Grayson hadn’t meant to take so long, but he’d been stuck in that side alley for longer than he’d expected. Letting his human form go and changing into his hellhound one had been easy. Natural, even. It was changing back that had proven difficult, especially with two hellhounds at his side. It seemed that his body wanted to stay in harmony with theirs.

 

Grayson had managed, though, and he’d kept it that way as he’d walked up the hills of Montmartre, the hellhounds following him through a circuitous route of alleys, roofs, and park squares. He held himself in, keeping his muscles tight, imagining his bones as immovable iron. Staying human had taken so much of the last hour’s focus that when he crossed the dark street toward Chelle, he still hadn’t quite worked out how the two hellhounds concealed in the shadows behind him were going to be useful.

 

“Where’ve ye been?”

 

Rory appeared at Grayson’s side with phantom grace.

 

“I’ll tell you if you promise to keep your hands off that silver,” Grayson answered.

 

Chelle hurried toward him. “I started to think something had happened.”

 

She looked and sounded furious, and when she came to a stop just beneath his chin, he knew better than to try to touch her.

 

“Where are Lennier and Yann?” Grayson asked, searching the sky and the roofs of nearby homes.

 

“Gone. Why?” Chelle stared up at him, her nose crinkling. “What happened? You smell like …”

 

Like a hellhound. She could smell it on him.

 

“I’ve brought two hellhounds with me,” Grayson said. “They’re under my command.”

 

Chelle pulled back and the hira-shuriken came out, two flashes of silver in her skilled hands.

 

“What have you done?” she whispered.

 

“Trust me, Chelle. They aren’t going to attack,” he answered, and letting out all his breath, summoned the hounds forward with a single thought: Come.

 

He didn’t need to look to know they were there. Chelle’s squint softened and her eyes grew round and alert. Rory came flush against her side, a knife in each hand. At least the gargoyles weren’t there.
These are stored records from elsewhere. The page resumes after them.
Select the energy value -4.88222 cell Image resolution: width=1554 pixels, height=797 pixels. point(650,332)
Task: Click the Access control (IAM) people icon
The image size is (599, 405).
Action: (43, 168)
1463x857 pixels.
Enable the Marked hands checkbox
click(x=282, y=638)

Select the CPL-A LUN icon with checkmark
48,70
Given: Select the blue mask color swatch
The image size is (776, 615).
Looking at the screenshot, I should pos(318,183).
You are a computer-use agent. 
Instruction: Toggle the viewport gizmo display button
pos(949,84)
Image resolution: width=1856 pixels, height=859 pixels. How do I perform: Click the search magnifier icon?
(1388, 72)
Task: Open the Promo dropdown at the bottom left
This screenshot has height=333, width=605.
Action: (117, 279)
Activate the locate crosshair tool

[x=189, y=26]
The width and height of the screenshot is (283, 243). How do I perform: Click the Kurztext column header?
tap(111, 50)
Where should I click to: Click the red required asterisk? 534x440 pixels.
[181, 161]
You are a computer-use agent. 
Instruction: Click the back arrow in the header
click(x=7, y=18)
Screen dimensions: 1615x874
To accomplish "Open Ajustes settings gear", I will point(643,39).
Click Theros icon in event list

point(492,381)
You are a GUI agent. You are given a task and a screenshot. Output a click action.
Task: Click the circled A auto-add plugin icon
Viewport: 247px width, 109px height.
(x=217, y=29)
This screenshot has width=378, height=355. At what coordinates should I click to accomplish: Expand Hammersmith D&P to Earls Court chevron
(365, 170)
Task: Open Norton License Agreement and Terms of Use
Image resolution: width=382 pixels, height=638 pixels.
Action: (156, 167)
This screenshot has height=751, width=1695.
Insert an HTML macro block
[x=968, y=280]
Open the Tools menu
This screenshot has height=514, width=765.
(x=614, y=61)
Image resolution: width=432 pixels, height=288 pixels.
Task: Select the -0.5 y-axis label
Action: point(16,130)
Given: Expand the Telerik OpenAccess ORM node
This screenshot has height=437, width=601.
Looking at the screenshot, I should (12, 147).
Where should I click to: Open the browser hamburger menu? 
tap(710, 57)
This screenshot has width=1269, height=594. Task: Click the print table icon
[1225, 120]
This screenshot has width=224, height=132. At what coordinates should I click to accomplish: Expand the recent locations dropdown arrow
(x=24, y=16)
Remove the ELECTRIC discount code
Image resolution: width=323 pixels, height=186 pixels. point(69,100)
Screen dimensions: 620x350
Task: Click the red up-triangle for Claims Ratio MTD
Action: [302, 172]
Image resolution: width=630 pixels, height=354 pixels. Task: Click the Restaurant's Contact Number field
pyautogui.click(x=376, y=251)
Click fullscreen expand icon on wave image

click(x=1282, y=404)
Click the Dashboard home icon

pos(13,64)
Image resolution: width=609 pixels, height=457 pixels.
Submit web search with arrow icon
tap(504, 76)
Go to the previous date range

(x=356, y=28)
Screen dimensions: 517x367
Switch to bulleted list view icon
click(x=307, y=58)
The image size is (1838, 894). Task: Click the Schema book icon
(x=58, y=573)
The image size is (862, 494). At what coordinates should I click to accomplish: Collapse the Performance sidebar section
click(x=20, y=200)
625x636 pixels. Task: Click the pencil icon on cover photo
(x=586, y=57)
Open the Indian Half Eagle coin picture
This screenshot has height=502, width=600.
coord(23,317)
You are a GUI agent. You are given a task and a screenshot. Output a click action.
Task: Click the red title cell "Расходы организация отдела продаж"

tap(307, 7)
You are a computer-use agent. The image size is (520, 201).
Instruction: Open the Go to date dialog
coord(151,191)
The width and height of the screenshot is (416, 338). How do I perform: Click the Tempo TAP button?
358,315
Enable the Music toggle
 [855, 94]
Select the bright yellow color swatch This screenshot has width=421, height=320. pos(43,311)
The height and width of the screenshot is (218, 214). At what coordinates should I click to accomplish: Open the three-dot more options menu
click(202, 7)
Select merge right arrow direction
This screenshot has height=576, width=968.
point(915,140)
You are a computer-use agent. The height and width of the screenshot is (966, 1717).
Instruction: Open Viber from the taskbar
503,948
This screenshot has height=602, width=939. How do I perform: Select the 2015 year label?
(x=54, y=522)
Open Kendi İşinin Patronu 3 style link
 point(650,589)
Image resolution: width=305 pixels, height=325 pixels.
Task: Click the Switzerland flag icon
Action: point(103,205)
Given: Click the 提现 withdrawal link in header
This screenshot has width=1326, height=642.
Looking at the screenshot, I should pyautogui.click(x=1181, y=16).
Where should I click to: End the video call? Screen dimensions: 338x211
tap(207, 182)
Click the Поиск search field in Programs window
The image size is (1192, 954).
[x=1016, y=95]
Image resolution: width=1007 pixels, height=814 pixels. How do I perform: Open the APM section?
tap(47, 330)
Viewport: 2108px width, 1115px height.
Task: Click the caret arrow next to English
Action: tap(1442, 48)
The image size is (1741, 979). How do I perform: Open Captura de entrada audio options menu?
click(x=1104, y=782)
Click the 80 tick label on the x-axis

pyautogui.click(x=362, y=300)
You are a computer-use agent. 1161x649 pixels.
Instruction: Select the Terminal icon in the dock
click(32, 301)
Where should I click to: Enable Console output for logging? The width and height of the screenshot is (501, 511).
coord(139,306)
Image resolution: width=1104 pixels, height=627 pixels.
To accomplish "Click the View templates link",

Grayson wouldn’t have been able to convince them not to attack.

 

“We can use them,” he said, though it was difficult to speak and hold himself together at the same time.

 

“Call them off,” Rory ordered, his vigilant eyes never wavering from the hellhounds slinking up behind Grayson.

 

Stay, he thought, and in the next second Rory’s brows slanted down in surprise. The hounds had lowered themselves to the paving stones.

 

“They won’t hurt you,” Grayson said, hoping he was right. He’d led these beasts here. To Chelle. If anything happened to her … if he failed …

 

“How are you doing this?” she asked, eyes flicking from Grayson’s face to the hounds behind him.

 

“I don’t know, really, and I don’t know how long it will last, but I’m going in.”

 

Chelle shook her head. “Nolan and Vander have already gone after Ingrid, along with your stubborn little sister. Stay here with us—and send them away,” she said with a glance at the hellhounds.